CHALLENGES:
1. Answer these questions about the thread on the C iscntrl function:
(a) What value does the code assign to the macro _C?
(b) According to the comment below the question, what possibility is the cast to (unsigned char) meant to take care of?
(c) According to the quoted C standard, what type is the argument in all cases for the ctype.h functions?
2. Reproduce the stretch of the rows from the line that contains "Task: Click AI" through the line that contains "coord(618,581)", both ends included.

— begin SELECTION —

C pointer to array declaration with bitwise and operator
Asked Answered
G

6

9

I want to understand the following code:

//...
#define _C 0x20
extern const char *_ctype_;
//...
__only_inline int iscntrl(int _c)
{
    return (_c == -1 ? 0 : ((_ctype_ + 1)[(unsigned char)_c] & _C));
}

It originates from the file ctype.h from the obenbsd operating system source code. This function checks if a char is a control character or a printable letter inside the ascii range. This is my current chain of thought:

  1. iscntrl('a') is called and 'a' is converted to it's integer value
  2. first check if _c is -1 then return 0 else...
  3. increment the adress the undefined pointer points to by 1
  4. declare this adress as a pointer to an array of length (unsigned char)((int)'a')
  5. apply the bitwise and operator to _C (0x20) and the array (???)

Somehow, strangely, it works and everytime when 0 is returned the given char _c is not a printable character. Otherwise when it's printable the function just returns an integer value that's not of any special interest. My problem of understanding is in step 3, 4 (a bit) and 5.

Thank you for any help.

Glochidiate answered 15/11, 2019 at 15:2 Comment(2)
_ctype_ is essentially an array of bitmasks. It's being indexed by the character of interest. So _ctype_['A'] would contain bits corresponding to "alpha" and "uppercase", _ctype_['a'] would contain bits corresponding to "alpha" and "lowercase", _ctype_['1'] would contain a bit corresponding to "digit", etc. It looks like 0x20 is the bit corresponding to "control". But for some reason the _ctype_ array is offset by 1, so the bits for 'a' are really in _ctype_['a'+1]. (That was probably to let it work for EOF even without the extra test.)Trouveur
The cast to (unsigned char) is to take care of the possibility that characters are signed and negative.Trouveur
G
3

_ctype_ appears to be a restricted internal version of the symbol table and I'm guessing the + 1 is that they didn't bother saving index 0 of it since that one isn't printable. Or possibly they are using a 1-indexed table instead of 0-indexed as is custom in C.

The C standard dictates this for all ctype.h functions:

In all cases the argument is an int, the value of which shall be representable as an unsigned char or shall equal the value of the macro EOF

Going through the code step by step:

  • int iscntrl(int _c) The int types are really characters, but all ctype.h functions are required to handle EOF, so they must be int.

— end SELECTION —
— begin DATA ENTRIES —

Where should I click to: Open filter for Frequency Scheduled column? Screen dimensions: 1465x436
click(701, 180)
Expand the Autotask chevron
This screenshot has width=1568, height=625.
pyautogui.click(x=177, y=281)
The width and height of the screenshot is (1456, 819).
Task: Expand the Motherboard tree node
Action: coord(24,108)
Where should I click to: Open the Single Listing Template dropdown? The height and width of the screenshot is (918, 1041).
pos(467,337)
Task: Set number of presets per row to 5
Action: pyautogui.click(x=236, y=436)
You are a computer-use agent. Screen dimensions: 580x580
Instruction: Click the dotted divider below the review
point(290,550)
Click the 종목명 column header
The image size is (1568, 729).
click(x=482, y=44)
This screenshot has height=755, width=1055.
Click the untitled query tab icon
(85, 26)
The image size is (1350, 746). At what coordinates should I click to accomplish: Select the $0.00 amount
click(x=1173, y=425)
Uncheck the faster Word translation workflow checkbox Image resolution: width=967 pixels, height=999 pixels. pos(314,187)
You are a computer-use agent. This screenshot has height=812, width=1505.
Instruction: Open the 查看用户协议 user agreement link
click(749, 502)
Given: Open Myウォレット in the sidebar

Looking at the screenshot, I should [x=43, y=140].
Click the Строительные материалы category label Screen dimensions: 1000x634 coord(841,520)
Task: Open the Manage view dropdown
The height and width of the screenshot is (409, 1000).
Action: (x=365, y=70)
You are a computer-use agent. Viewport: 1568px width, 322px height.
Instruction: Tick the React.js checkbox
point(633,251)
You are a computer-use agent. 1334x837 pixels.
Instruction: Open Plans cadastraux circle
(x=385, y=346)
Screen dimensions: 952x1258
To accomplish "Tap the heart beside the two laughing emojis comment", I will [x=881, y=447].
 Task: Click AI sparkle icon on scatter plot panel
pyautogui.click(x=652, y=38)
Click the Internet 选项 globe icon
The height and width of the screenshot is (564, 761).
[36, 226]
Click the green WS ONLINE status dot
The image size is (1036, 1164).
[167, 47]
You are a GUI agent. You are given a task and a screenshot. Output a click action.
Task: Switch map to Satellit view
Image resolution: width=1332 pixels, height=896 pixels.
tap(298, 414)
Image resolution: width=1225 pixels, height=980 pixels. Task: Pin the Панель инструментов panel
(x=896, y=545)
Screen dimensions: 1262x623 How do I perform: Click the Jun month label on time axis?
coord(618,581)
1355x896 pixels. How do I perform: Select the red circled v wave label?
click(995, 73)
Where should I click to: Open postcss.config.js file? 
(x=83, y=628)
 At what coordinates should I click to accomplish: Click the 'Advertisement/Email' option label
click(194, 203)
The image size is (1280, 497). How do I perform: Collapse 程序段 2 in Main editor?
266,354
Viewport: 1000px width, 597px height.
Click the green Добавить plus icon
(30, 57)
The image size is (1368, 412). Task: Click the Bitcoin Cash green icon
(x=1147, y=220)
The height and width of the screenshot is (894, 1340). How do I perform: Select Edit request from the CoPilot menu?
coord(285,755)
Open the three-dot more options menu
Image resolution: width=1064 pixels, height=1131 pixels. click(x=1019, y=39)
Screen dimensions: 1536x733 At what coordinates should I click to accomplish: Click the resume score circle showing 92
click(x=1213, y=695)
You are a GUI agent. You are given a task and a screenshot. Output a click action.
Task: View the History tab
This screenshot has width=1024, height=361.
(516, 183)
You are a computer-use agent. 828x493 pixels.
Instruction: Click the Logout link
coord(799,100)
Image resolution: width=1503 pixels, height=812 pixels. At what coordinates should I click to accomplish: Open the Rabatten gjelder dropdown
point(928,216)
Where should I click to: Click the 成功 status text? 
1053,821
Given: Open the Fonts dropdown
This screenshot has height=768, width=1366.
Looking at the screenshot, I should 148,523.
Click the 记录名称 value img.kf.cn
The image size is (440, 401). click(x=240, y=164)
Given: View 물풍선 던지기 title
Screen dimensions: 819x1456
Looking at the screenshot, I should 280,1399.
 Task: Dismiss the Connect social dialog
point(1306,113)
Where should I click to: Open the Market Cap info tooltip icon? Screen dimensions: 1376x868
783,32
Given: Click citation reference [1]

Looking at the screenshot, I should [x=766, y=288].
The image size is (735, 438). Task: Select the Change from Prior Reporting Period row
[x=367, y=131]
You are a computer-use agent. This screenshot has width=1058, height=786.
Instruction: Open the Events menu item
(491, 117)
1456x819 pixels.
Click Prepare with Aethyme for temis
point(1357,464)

— end DATA ENTRIES —

TASK-BY-TASK OUTPUTS:
1.
(a) 0x20
(b) The possibility that characters are signed and negative.
(c) An int.

2.
 Task: Click AI sparkle icon on scatter plot panel
pyautogui.click(x=652, y=38)
Click the Internet 选项 globe icon
The height and width of the screenshot is (564, 761).
[36, 226]
Click the green WS ONLINE status dot
The image size is (1036, 1164).
[167, 47]
You are a GUI agent. You are given a task and a screenshot. Output a click action.
Task: Switch map to Satellit view
Image resolution: width=1332 pixels, height=896 pixels.
tap(298, 414)
Image resolution: width=1225 pixels, height=980 pixels. Task: Pin the Панель инструментов panel
(x=896, y=545)
Screen dimensions: 1262x623 How do I perform: Click the Jun month label on time axis?
coord(618,581)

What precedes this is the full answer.